I have some experience with netflow from $previousGig, and only had two potentially relevant thoughts when looking at your proposal.
- It is common practice to set the active timeout to 1min in SPs in order to speed detection of attacks with Arbor and similar tools.
- Cisco IOS (and likely other platforms) will immediately export flows if the cache fills to capacity. This will result in flows being exported in less than inactive timeout, and my understanding is that this is a common occurrence.
I hope this helps.
hope you are well tim
On 9/2/15, Tim Sammut tim@teamsammut.com wrote:
...
- Cisco IOS (and likely other platforms) will immediately export flows if the cache fills to capacity. This will result in flows being exported in less than inactive timeout,..
there is a second limit here, which is the netflow channel capacity / storage limit, if you introduce simulated flows at a rate beyond this capacity, you may become unobservable (via loss) resulting in failure to correlate.
this is why i asked about logical injection via userspace of billions of flows per minute as a resistance measure. (e.g. scapy or other raw inject across a border with cooperating peer, if needed.)
best regards,
On Thu, Sep 3, 2015 at 2:03 AM, coderman coderman@gmail.com wrote:
there is a second limit here, which is the netflow channel capacity / storage limit, if you introduce simulated flows at a rate beyond this capacity, you may become unobservable (via loss) resulting in failure to correlate.
I've seen ISP saturate their own backbone with netflow during nice UDP DoS, collectors had to be hung off local router ports after that.
this is why i asked about logical injection via userspace of billions of flows per minute as a resistance measure. (e.g. scapy or other raw inject across a border with cooperating peer, if needed.)
If the collector is not protected you can inject bogus flows, implicate your neighbor and fill disks.
On Thu, 13 Aug 2015, Mike Perry wrote:
As such, I still look forward to hearing from someone who has worked at an ISP/University/etc where this is actually practiced. What is in *those* logs?
I can speak to my experience in that capacity.
As an ISP, I need to be able to answer questions about the data flowing through my network, such as:
- What if scenarios for capacity planning, peering, etc that require me to understand how much traffic (in bits/sec at 95th percentile) is coming and going to each BGP prefix (route).
- Be able to shut down customers that are attacking the outside world and be able to classify the type of attack. To do this, I need to be able to differentiate good traffic from attack traffic somehow.
- Be able to quickly blackhole customer IPs that are taking a volumetric DDoS attack that is sufficiently large to threaten my other customer's connectivity.
- Be able to bill customers for the quantity of bandwidth that they use. For most ISPs, this comes from per-port counters, but ISPs that bill differently for peering traffic or for international traffic need more detail on bandwidth sent per customer to various destinations.
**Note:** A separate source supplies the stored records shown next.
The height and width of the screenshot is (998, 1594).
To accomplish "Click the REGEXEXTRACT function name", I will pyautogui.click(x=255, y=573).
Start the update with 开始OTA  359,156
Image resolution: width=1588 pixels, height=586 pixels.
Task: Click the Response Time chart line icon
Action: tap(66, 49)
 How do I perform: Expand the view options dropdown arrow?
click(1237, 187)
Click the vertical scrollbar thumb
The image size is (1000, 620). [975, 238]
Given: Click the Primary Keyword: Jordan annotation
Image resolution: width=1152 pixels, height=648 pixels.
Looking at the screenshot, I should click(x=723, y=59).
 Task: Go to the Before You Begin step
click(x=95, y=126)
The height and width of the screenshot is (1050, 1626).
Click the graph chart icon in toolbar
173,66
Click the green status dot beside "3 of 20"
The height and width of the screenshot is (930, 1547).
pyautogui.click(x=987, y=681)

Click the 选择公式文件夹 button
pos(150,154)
- Be able to track a given connection back to a customer to be able to react to abuse complaints for at least a few weeks. In my environment, I can just look at which IPs are assigned to a port, but other ISPs will need to consult DHCP logs. Some ISPs do NAT at the ISP level, and if a single IP can be used simultaneously by multiple customers, they may need to keep per-connection logs.
Netflow is the standardized way to collect packet header information to be able to answer all of the above and from what I can tell is in use by at least a significant fraction of ISPs. There are a few options to capture netflow data:
- Limited netflow capability is built into all of my big routers, and is probably the easiest to set up.
- If doing the netflow collection on the router itself is not viable, either port mirroring or specialized copper or fiber network taps can easily send a copy of all traffic to a collector box running something like nProbe (http://www.ntop.org/products/netflow/nprobe/).
The netflow record format will be something like on of these: http://www.cisco.com/c/en/us/td/docs/net_mgmt/netflow_collection_engine/3-6/...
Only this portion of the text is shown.